◆ DATASET EXCERPTS:
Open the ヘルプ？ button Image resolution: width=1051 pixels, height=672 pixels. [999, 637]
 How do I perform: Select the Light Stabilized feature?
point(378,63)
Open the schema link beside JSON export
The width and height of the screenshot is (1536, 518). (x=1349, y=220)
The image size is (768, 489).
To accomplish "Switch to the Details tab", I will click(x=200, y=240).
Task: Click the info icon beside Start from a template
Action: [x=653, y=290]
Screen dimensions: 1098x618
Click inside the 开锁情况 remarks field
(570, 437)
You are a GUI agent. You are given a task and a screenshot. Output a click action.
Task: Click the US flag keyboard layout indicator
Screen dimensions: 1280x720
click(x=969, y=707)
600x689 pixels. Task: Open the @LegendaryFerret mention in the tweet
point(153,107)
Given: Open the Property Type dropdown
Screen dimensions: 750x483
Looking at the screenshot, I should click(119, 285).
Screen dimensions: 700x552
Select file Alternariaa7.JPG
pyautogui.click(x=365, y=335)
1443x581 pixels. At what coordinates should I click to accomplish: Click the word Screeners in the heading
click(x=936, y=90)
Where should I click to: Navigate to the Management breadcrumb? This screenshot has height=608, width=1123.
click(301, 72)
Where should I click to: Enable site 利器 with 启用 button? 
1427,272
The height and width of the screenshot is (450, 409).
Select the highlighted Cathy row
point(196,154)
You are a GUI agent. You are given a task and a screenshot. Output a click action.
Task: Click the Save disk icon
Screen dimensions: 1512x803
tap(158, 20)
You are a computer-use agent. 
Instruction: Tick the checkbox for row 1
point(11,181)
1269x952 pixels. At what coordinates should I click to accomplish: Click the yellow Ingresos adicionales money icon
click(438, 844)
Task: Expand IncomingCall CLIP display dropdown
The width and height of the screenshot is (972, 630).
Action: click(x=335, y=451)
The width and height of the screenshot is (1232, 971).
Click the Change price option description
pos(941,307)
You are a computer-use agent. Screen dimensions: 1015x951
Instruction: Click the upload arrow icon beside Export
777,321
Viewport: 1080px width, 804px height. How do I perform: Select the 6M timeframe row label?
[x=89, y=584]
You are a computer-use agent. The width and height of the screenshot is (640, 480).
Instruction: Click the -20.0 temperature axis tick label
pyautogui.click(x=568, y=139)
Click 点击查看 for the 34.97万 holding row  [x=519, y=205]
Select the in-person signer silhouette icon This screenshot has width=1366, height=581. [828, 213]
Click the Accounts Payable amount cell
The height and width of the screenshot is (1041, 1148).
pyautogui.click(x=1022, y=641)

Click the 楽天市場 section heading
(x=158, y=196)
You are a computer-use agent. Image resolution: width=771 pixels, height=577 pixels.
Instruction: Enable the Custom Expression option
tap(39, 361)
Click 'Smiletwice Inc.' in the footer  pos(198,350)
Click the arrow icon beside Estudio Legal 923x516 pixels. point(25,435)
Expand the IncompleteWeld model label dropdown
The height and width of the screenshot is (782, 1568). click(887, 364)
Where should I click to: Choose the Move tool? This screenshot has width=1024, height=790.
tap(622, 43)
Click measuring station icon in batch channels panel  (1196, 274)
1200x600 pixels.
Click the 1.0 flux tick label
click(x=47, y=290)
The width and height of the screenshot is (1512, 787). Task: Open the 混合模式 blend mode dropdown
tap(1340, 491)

◆ GOAL: Can you reproduce the entries word for word, from the first line up to and including the line with "Action: [x=653, y=290]"?

◆ FINAL RESULT:
Open the ヘルプ？ button Image resolution: width=1051 pixels, height=672 pixels. [999, 637]
 How do I perform: Select the Light Stabilized feature?
point(378,63)
Open the schema link beside JSON export
The width and height of the screenshot is (1536, 518). (x=1349, y=220)
The image size is (768, 489).
To accomplish "Switch to the Details tab", I will click(x=200, y=240).
Task: Click the info icon beside Start from a template
Action: [x=653, y=290]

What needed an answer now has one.